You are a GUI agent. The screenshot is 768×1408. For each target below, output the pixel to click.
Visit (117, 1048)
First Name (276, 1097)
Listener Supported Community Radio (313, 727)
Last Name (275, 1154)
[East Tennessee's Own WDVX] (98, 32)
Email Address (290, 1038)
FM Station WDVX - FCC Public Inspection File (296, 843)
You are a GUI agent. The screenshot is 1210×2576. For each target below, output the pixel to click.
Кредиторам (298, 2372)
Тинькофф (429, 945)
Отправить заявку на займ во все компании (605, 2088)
━━━━━━━━━━
Your task:
Write the "Email Address (290, 1038)" line and all later lines exactly. Stop at the end of the data.

Result of this task:
Email Address (290, 1038)
FM Station WDVX - FCC Public Inspection File (296, 843)
You are a GUI agent. The screenshot is 1210×2576. For each target below, output the pixel to click.
Кредиторам (298, 2372)
Тинькофф (429, 945)
Отправить заявку на займ во все компании (605, 2088)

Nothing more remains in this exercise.